• SUAS TAREFAS:
1. Por que, segundo a notícia sobre a obra no Rio Preto, os promotores consideram o EIA/Rima do projeto insuficiente para liberar a obra? Responda em uma ou duas frases.
2. Liste todas as culturas e criações que a notícia sobre a obra no Rio Preto aponta como centro ou destaque da produção da região.

• TEXTO SELECIONADO:
═══
Juiz proíbe obra no Rio Preto (DF)
2005-03-02
O Projeto de Aproveitamento Hidroagrícola do Rio Preto, na região de Planaltina, está ameaçado de não sair do papel. Por decisão liminar do juiz da 2ª Vara de Fazenda Pública, Álvaro Luis Ciarlini, a Secretaria de Agricultura, Pecuária e Abastecimento (Seapa) está impedida de fazer qualquer tipo de contratação ou licitação para a obra. A pena, em caso de descumprimento, será de multa diária de 100 vezes o valor do salário mínimo. A decisão, divulgada na quinta-feira, atende a pedido do Ministério Público do Distrito Federal (MPDF). Para os promotores, o Estudo de Impacto Ambiental e o Relatório de Impacto Ambiental (EIA/Rima) do projeto são insuficientes para a liberação da obra, já que a análise se detém a apenas duas das 26 barragens previstas no projeto.
Segundo a Seapa, o projeto prevê a irrigação de seis mil hectares, com cerca de mil propriedades beneficiadas e criação de dez mil empregos diretos e 20 mil indiretos. O projeto foi orçado pela secretaria em R$ 145 milhões. O valor inclui outras quatro barragens, a serem construídas em rios que fazem divisas com o DF.
A agricultura é a principal atividade econômica da área, que tem 134 mil hectares, sendo que 100 mil hectares podem ser agricultáveis, com irrigação continuada. A produção está centralizada nas culturas de soja, milho e feijão. Também se destacam a pecuária de leite e de corte, e a avicultura de corte.
═══
(Entradas do conjunto de dados)
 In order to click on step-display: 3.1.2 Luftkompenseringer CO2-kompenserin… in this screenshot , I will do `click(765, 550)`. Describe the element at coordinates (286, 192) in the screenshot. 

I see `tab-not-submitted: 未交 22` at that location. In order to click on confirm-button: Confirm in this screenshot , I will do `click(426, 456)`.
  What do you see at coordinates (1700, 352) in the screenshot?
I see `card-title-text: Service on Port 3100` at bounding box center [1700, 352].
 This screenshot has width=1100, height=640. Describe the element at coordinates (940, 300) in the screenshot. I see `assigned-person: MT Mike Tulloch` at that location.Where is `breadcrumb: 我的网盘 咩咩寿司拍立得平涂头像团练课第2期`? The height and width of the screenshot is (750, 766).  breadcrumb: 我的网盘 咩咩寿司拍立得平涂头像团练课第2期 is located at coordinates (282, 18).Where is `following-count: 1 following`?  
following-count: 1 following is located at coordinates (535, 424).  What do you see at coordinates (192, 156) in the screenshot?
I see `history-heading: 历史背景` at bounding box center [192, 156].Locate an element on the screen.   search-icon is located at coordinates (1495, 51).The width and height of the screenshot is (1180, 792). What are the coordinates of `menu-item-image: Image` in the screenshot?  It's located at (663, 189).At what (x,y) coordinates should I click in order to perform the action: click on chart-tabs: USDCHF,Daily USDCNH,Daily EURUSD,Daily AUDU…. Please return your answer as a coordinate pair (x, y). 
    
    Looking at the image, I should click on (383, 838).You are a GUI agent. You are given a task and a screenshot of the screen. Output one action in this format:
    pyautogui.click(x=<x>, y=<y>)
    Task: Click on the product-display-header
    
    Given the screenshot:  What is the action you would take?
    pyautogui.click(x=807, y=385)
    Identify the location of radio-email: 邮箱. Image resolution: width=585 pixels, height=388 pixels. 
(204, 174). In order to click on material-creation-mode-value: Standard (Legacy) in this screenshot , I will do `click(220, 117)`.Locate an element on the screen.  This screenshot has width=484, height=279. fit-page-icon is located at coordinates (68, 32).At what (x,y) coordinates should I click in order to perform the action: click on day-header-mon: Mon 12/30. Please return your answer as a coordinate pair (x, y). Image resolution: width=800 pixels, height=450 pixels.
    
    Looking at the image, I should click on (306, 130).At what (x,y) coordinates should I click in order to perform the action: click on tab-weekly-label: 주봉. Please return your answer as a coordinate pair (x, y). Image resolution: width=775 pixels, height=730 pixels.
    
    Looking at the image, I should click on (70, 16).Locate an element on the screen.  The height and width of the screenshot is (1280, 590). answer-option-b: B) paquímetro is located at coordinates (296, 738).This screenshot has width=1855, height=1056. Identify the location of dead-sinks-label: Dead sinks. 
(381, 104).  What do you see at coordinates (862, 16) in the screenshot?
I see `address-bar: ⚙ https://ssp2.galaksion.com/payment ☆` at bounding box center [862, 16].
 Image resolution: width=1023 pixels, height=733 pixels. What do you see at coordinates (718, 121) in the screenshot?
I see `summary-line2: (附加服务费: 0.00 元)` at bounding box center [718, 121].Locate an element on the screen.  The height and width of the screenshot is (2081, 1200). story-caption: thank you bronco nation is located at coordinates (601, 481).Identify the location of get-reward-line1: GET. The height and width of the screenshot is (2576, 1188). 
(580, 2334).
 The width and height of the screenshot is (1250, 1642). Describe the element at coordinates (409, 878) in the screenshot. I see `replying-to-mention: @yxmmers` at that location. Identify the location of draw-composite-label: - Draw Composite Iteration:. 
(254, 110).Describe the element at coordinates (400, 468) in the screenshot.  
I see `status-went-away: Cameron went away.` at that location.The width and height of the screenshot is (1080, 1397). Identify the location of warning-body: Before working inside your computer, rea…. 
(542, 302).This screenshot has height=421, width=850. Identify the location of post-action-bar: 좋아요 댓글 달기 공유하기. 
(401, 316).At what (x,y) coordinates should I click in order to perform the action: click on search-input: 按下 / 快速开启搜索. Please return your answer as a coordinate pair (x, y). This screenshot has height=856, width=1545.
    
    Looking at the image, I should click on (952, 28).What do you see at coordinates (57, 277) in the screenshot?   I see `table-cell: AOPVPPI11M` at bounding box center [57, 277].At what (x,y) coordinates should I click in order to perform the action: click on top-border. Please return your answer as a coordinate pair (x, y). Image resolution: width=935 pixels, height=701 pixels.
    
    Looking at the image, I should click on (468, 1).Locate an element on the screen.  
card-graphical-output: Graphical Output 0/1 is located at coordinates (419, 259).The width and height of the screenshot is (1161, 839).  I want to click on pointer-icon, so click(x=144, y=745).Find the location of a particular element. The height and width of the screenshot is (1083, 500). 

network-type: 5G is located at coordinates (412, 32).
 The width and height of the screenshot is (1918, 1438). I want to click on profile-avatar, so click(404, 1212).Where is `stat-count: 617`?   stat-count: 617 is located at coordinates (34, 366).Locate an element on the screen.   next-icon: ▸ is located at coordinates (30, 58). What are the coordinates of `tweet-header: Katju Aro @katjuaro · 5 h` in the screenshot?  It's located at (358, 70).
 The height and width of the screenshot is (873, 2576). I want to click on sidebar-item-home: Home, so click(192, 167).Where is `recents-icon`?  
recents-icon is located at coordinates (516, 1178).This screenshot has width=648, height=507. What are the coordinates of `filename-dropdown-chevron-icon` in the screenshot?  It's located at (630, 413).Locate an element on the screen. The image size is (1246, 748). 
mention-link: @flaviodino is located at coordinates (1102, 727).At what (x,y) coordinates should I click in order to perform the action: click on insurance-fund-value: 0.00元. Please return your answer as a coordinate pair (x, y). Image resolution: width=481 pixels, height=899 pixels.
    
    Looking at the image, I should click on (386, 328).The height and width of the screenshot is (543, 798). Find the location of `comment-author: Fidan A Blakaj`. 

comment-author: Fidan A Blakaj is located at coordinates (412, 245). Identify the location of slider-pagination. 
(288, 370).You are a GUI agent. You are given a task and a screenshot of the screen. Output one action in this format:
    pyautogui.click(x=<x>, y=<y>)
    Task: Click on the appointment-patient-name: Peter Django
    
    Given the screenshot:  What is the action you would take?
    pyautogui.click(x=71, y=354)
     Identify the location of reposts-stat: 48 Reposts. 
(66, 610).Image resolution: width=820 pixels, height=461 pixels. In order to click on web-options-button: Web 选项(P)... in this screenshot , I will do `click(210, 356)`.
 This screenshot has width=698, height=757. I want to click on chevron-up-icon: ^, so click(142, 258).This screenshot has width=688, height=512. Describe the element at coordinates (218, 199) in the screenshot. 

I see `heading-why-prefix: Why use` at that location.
═══
• RESPOSTAS DO EXERCÍCIO:
1. Os promotores consideram o EIA/Rima insuficiente porque a análise trata de apenas duas das 26 barragens previstas no projeto.

2.
- Soja
- Milho
- Feijão
- Pecuária de leite
- Pecuária de corte
- Avicultura de corte